In the present case, the marks are similar and the goods and services are related. Thus, registration is refused pursuant to Section 2(d) of the Trademark Act.
IDENTIFICATION AND CLASSIFICATION OF GOODS AND/OR SERVICES
Applicant has applied to register its mark for “Educational services, namely, developing, arranging, and conducting educational conferences and programs and providing courses of instruction in the field of brainstorming, decision-making enhancement and experiential learning; Educational services, namely, providing on-line digital products, webcasts, videos, and virtual training programs in the field of brainstorming and decision-making enhancement; Educational services, namely, providing a learning and innovation center featuring fully customized leadership, motivational, educational, and brainstorming training; Educational services, namely, providing training programs, workshops, events, workbooks, and videos in the fields of brainstorming, decision-making enhancement and experiential learning” in International Class 41.
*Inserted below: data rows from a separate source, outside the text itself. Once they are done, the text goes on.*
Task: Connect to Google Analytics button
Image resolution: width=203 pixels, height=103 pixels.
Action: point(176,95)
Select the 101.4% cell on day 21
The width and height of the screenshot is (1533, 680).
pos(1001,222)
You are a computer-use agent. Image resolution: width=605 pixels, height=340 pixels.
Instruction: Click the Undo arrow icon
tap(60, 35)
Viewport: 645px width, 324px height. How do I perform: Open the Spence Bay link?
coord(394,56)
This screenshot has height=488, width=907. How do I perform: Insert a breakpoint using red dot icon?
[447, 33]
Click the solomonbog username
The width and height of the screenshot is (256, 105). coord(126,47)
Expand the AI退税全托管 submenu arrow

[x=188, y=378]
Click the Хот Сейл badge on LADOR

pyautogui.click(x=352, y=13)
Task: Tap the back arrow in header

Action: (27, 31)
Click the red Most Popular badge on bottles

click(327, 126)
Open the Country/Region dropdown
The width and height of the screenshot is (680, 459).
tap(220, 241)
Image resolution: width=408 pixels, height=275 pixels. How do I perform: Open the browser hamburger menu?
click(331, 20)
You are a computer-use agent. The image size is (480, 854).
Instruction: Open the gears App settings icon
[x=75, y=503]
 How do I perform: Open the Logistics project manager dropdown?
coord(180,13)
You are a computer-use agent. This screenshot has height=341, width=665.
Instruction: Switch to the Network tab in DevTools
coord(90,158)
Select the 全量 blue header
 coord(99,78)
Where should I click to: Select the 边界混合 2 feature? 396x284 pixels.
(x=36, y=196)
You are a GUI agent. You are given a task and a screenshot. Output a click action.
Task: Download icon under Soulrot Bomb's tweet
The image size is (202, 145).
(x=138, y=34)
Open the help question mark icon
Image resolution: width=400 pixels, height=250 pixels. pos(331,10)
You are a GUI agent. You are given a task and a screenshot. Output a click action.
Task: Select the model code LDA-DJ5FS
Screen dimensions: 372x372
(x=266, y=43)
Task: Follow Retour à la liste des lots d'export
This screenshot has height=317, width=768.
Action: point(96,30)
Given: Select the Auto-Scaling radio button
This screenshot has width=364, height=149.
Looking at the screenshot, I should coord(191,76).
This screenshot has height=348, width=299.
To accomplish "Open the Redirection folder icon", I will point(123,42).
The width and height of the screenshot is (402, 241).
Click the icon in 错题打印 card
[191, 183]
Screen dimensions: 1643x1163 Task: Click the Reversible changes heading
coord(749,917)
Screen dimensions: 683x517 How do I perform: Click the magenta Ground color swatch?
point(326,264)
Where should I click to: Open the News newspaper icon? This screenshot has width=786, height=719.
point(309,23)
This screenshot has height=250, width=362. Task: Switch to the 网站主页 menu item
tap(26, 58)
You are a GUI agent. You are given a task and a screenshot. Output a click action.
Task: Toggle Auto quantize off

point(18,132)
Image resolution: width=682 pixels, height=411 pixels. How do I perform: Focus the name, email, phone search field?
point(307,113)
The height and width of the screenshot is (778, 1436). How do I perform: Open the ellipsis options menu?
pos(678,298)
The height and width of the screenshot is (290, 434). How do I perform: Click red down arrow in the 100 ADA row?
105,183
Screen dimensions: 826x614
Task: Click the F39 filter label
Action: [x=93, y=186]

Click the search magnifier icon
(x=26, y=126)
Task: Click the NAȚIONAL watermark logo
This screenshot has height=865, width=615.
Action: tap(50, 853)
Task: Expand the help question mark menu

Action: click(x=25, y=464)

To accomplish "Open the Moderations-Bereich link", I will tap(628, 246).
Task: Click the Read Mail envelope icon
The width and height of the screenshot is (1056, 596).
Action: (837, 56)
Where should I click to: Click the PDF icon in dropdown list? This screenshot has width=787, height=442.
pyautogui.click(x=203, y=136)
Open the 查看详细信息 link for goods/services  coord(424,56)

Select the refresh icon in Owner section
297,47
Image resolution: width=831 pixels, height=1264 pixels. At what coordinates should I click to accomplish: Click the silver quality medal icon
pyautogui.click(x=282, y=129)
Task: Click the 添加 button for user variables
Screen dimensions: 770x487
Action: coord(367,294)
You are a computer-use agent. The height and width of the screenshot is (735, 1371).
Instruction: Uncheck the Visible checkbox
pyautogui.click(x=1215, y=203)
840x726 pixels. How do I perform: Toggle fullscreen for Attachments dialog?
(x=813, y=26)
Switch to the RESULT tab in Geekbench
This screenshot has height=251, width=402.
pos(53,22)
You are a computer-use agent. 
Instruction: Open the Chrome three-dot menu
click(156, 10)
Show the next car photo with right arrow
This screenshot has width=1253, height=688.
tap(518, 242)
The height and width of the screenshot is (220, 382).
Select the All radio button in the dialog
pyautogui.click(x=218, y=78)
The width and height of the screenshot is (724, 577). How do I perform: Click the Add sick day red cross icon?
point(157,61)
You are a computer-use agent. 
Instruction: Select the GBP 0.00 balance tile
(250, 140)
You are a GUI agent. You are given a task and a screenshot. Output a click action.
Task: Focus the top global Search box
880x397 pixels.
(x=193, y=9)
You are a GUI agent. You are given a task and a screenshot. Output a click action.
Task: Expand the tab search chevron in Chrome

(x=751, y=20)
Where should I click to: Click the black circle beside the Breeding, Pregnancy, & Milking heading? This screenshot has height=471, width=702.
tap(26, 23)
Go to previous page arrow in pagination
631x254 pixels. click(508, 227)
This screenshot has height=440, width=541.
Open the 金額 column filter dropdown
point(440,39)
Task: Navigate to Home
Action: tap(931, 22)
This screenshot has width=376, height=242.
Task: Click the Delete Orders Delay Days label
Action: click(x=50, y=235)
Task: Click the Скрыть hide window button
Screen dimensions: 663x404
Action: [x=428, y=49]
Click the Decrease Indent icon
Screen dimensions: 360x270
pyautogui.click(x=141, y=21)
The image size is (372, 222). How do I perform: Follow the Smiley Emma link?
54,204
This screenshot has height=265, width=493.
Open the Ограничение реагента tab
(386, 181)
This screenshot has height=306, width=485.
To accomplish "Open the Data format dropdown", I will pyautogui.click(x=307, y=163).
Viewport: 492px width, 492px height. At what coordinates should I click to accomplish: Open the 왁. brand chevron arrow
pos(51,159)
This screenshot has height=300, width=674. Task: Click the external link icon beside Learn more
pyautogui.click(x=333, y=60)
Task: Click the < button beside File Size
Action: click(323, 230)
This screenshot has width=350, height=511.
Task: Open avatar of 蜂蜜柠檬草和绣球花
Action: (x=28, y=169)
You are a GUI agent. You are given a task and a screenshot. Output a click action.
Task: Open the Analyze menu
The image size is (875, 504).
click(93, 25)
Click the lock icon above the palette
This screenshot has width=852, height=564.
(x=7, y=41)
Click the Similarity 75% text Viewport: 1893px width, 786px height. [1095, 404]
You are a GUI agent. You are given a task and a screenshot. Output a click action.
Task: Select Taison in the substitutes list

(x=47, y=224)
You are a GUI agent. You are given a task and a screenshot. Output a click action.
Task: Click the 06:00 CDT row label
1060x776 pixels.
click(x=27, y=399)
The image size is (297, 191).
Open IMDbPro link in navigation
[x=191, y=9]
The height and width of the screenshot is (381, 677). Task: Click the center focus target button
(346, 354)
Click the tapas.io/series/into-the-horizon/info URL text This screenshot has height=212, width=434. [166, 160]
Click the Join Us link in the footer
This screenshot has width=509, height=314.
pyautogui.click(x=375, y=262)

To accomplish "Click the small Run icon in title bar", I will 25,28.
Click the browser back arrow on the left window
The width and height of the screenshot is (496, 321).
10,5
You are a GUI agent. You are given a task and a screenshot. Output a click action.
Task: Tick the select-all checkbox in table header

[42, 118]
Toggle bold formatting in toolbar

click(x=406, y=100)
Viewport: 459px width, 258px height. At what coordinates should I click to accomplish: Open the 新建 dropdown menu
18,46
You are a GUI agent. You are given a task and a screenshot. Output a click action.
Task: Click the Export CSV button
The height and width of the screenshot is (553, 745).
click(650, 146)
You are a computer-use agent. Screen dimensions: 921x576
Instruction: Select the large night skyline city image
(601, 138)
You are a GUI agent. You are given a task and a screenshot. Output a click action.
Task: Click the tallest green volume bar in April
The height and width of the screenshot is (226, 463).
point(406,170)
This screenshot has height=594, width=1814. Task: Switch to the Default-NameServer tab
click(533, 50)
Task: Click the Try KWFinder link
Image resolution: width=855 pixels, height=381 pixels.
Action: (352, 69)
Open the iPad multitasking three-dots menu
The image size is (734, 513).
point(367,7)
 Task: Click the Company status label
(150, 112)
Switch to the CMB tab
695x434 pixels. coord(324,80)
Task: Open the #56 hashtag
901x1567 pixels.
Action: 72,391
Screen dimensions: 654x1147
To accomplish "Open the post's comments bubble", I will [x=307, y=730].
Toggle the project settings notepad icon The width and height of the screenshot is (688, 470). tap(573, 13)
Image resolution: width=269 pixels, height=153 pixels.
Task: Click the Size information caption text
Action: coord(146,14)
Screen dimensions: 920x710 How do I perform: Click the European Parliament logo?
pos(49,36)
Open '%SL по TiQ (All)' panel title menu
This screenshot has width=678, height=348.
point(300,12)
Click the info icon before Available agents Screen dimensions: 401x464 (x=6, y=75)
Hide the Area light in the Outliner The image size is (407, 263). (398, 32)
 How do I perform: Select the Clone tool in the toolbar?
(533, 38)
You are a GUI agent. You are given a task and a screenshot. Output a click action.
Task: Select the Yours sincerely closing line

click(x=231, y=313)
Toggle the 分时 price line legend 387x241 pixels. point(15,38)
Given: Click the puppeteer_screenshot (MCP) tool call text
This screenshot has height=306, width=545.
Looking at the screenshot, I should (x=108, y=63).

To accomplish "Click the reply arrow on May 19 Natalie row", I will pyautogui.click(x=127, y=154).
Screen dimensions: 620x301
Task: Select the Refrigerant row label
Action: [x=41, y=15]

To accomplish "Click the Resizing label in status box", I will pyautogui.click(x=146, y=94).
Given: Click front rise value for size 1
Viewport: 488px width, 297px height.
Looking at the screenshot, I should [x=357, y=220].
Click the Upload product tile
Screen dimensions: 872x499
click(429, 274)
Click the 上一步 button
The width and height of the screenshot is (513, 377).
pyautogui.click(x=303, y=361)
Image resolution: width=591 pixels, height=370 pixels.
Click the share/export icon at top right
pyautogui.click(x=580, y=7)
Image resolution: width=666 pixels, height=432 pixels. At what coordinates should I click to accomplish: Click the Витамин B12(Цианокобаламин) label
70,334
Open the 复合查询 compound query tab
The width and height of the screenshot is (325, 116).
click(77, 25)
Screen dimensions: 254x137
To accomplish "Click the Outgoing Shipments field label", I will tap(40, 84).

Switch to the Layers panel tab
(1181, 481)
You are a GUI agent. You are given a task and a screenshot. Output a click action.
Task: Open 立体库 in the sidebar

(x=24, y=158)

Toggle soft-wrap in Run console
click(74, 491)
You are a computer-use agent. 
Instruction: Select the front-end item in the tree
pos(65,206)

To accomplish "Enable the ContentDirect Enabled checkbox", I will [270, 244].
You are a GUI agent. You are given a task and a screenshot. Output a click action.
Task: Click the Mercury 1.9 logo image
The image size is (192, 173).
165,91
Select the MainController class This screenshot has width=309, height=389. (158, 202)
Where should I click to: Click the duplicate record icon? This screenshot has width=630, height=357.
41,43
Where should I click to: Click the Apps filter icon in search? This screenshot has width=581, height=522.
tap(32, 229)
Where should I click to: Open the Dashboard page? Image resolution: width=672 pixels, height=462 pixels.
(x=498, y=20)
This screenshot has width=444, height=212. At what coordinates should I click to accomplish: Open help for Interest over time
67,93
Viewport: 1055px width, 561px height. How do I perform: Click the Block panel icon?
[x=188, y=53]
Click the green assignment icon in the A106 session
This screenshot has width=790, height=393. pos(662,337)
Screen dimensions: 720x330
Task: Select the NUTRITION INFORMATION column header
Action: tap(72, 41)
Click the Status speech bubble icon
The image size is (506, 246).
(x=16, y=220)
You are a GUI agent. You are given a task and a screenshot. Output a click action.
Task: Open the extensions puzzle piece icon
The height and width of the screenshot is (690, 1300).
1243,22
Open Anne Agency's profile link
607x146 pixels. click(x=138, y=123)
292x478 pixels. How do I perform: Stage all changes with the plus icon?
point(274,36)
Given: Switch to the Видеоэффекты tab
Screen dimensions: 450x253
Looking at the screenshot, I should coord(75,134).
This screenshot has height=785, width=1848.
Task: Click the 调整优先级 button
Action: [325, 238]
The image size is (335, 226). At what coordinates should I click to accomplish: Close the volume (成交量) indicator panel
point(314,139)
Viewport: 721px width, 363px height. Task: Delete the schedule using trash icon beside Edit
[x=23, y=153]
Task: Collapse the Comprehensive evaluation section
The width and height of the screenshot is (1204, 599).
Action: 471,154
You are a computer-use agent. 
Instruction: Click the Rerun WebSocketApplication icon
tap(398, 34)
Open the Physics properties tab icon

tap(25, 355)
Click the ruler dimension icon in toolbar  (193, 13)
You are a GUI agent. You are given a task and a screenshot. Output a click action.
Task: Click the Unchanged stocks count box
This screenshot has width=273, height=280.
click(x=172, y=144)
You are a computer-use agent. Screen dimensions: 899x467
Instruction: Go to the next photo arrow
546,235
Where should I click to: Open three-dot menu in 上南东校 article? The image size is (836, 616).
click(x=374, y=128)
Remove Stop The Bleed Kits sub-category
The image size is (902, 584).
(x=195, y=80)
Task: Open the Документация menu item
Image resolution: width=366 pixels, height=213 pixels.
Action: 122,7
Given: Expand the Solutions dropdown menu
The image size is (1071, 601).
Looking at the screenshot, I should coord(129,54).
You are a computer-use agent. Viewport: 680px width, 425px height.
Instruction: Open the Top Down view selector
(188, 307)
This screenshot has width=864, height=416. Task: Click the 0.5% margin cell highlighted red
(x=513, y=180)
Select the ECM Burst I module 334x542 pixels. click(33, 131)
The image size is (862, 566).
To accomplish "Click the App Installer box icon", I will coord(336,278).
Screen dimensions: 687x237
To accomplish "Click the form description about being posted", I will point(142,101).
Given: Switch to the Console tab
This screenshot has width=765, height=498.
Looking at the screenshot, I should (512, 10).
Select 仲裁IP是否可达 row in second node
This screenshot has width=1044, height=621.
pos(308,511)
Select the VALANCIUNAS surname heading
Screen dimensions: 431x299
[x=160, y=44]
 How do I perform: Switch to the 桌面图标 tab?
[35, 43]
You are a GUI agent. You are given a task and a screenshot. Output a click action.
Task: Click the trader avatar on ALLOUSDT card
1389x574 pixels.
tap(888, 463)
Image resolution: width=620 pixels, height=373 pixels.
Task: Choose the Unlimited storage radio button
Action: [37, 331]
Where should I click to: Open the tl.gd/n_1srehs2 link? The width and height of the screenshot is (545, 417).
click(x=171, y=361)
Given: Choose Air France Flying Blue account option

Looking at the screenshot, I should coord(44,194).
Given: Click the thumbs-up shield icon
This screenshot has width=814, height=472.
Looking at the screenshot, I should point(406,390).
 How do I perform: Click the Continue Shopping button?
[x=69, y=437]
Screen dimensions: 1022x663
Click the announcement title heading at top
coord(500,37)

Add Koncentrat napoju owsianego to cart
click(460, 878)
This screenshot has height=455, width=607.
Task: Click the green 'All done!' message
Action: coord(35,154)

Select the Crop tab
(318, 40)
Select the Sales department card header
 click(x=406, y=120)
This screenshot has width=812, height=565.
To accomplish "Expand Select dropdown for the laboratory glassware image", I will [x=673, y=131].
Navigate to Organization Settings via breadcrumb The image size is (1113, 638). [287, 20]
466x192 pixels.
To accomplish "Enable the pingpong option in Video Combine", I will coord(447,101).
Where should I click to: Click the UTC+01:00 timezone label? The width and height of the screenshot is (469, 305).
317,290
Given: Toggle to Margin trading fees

The applicant’s identification requires amendment. Specifically, the wording “Educational services, namely, providing on-line digital products, webcasts, videos, and virtual training programs in the field of brainstorming and decision-making enhancement” and “Educational services, namely, providing training programs, workshops, events, workbooks, and videos in the fields of brainstorming, decision-making enhancement and experiential learning” requires amendment.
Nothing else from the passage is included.